RECORDS SHOWN ::
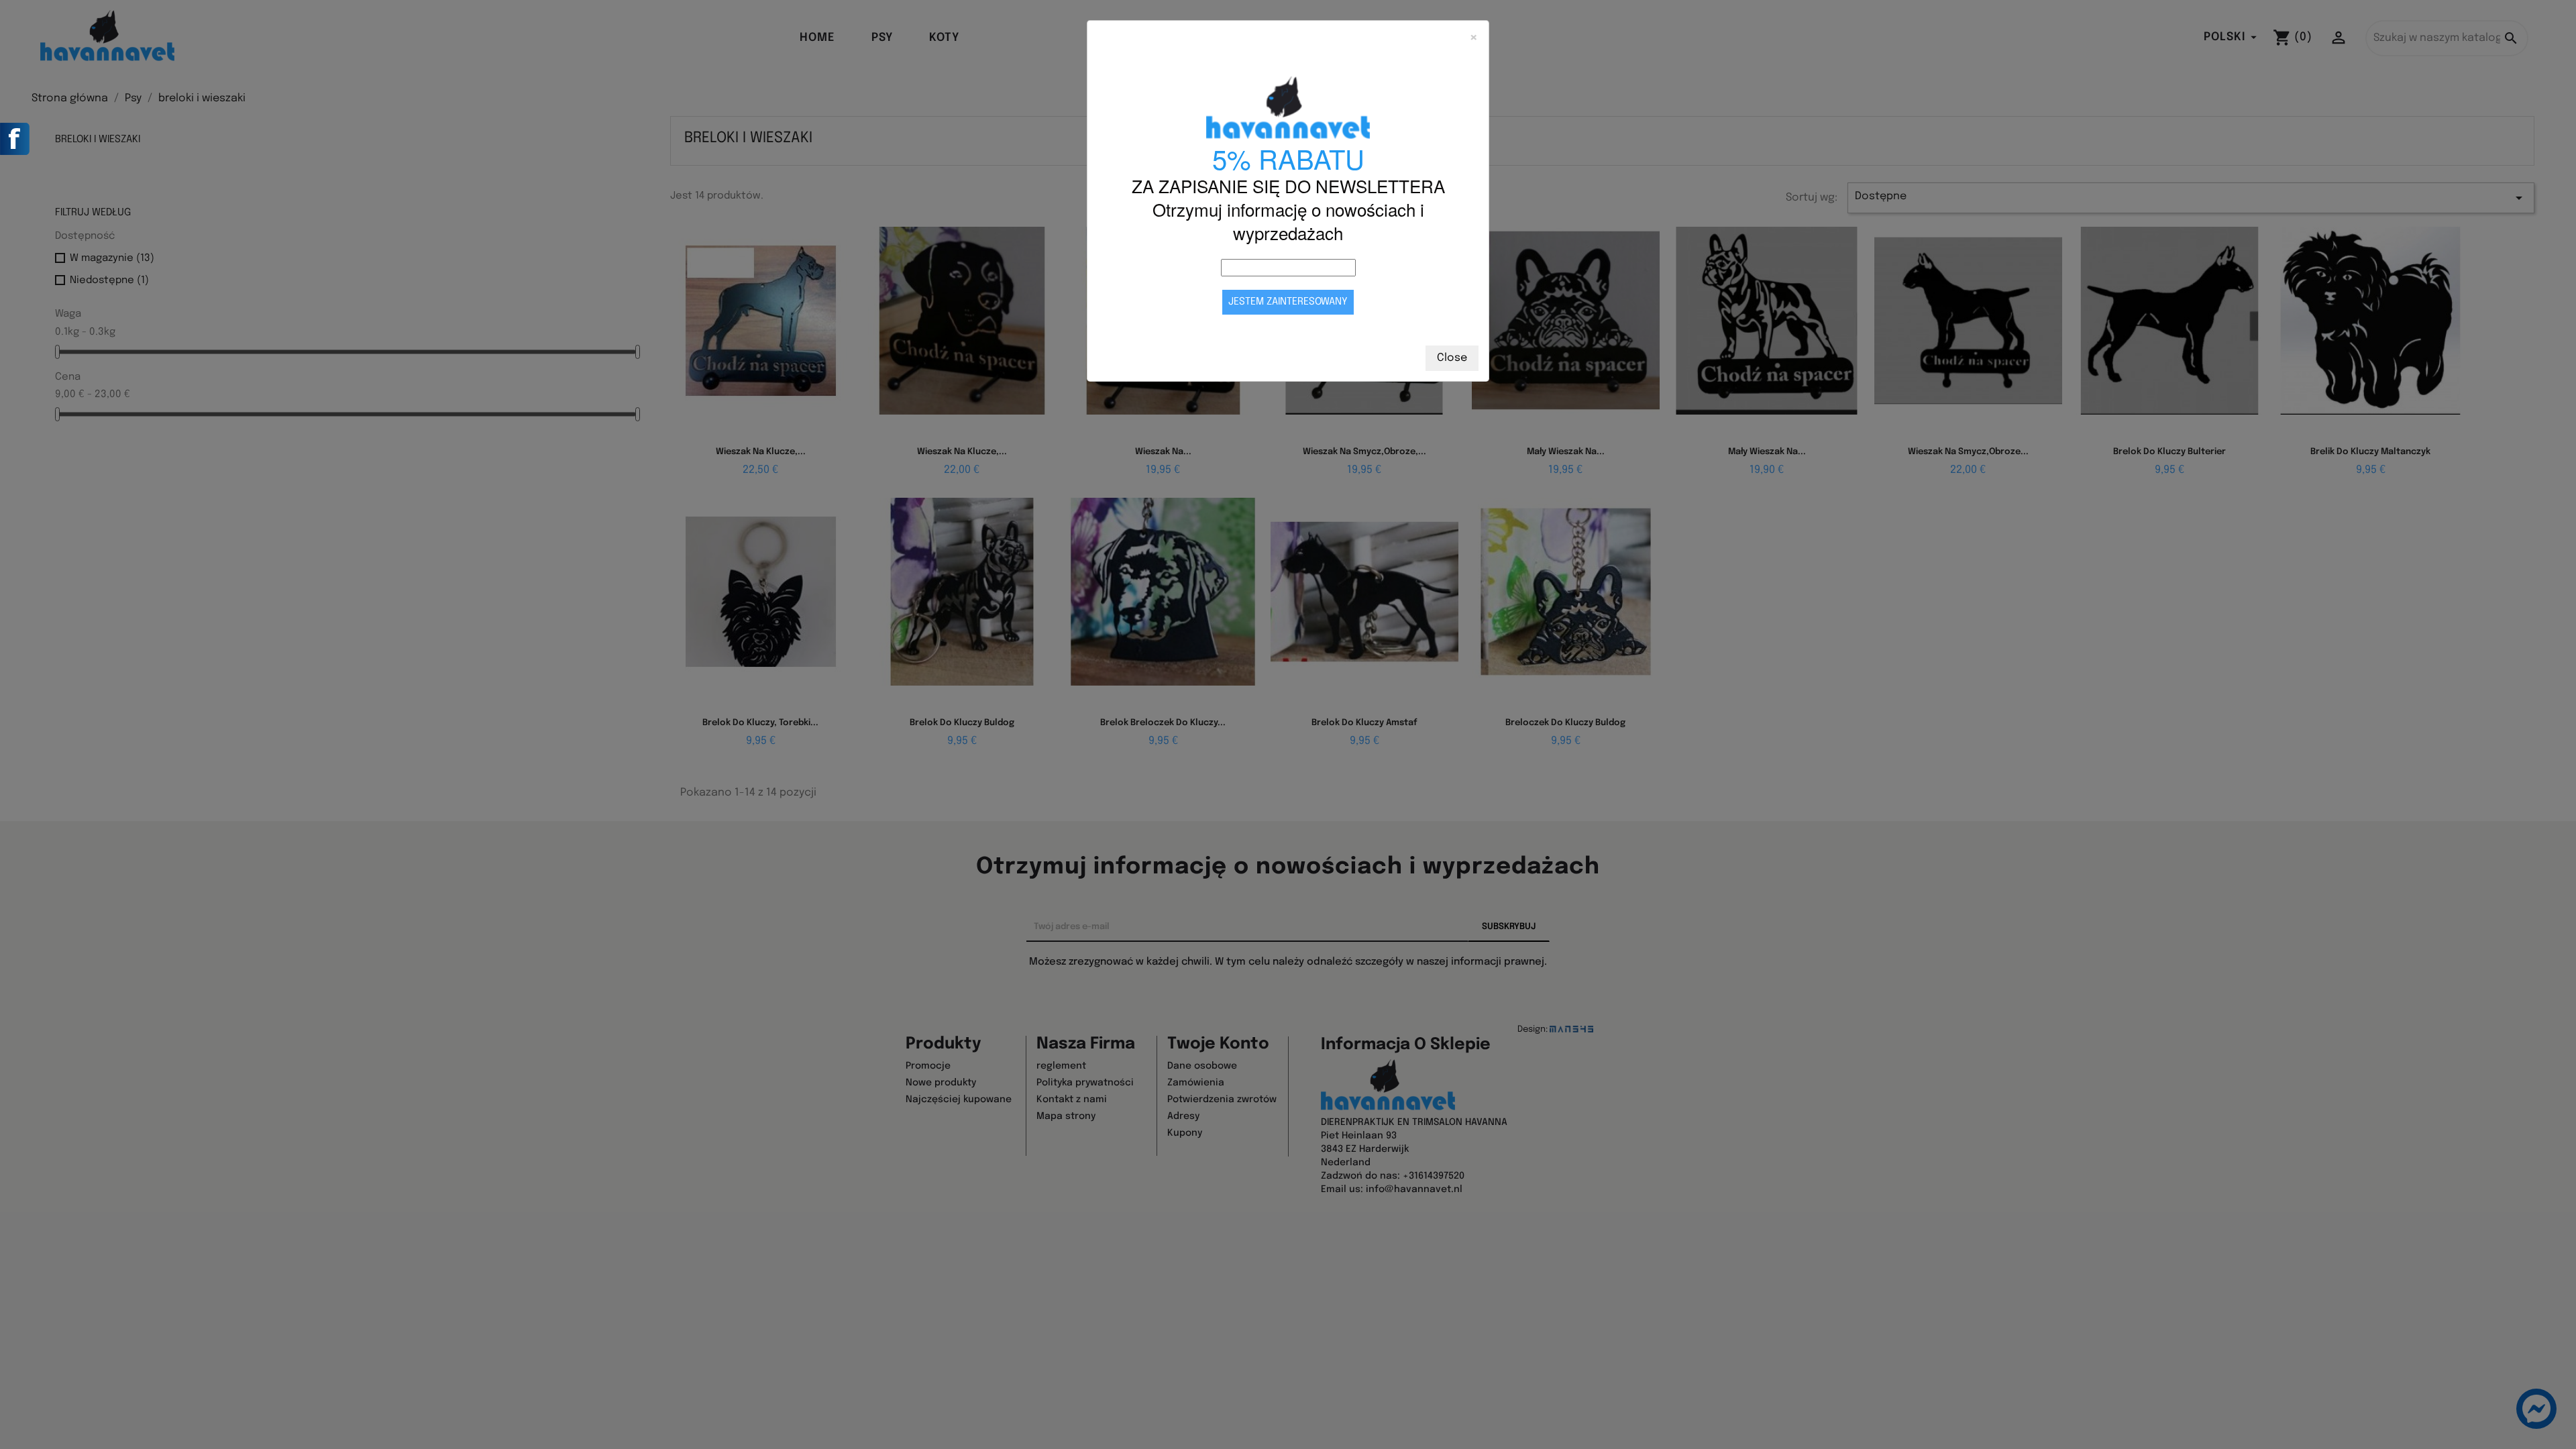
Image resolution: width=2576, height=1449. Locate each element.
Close (1452, 358)
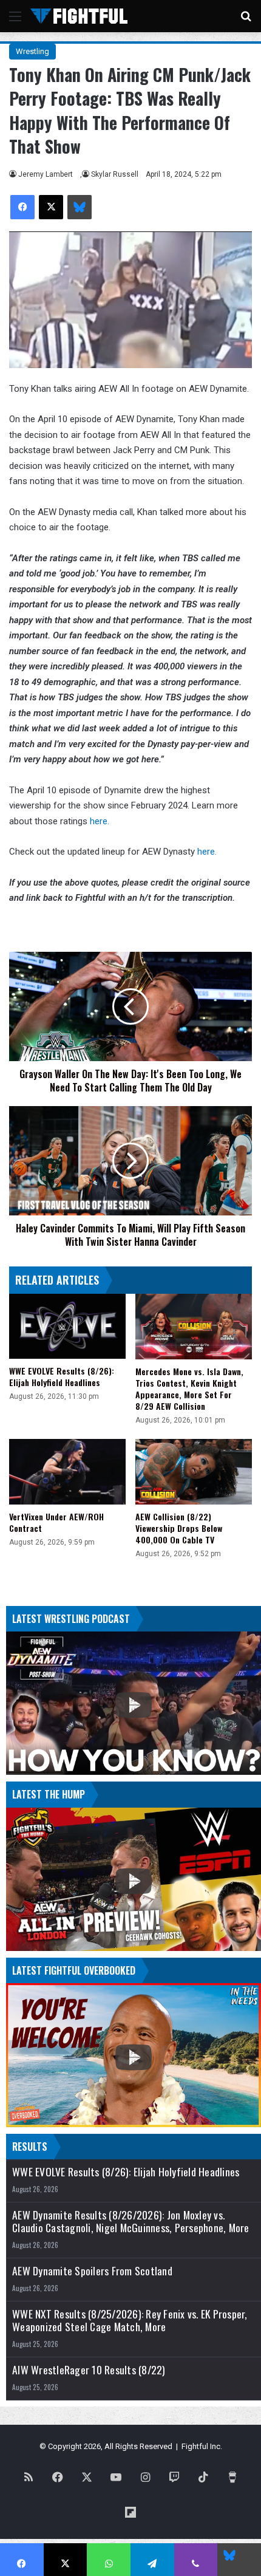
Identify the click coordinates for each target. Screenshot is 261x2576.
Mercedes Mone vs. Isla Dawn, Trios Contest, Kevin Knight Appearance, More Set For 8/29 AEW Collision (189, 1388)
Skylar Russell (114, 174)
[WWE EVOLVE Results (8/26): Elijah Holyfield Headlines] (67, 1326)
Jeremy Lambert (45, 174)
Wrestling (32, 51)
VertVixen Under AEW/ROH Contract (56, 1522)
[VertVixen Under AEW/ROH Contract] (67, 1472)
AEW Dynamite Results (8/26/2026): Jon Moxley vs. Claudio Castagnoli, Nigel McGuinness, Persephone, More (130, 2221)
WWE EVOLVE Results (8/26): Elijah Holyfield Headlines (61, 1376)
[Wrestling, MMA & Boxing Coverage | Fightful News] (78, 16)
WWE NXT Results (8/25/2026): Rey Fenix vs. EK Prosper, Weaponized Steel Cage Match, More (130, 2320)
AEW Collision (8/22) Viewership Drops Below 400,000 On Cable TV (178, 1528)
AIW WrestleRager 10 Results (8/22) (89, 2369)
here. (99, 821)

EXERCISE :: Look through the entries. Copy out each line with "EVOLVE" in it.

ANSWER SECTION ::
[WWE EVOLVE Results (8/26): Elijah Holyfield Headlines] (67, 1326)
WWE EVOLVE Results (8/26): Elijah Holyfield Headlines (61, 1376)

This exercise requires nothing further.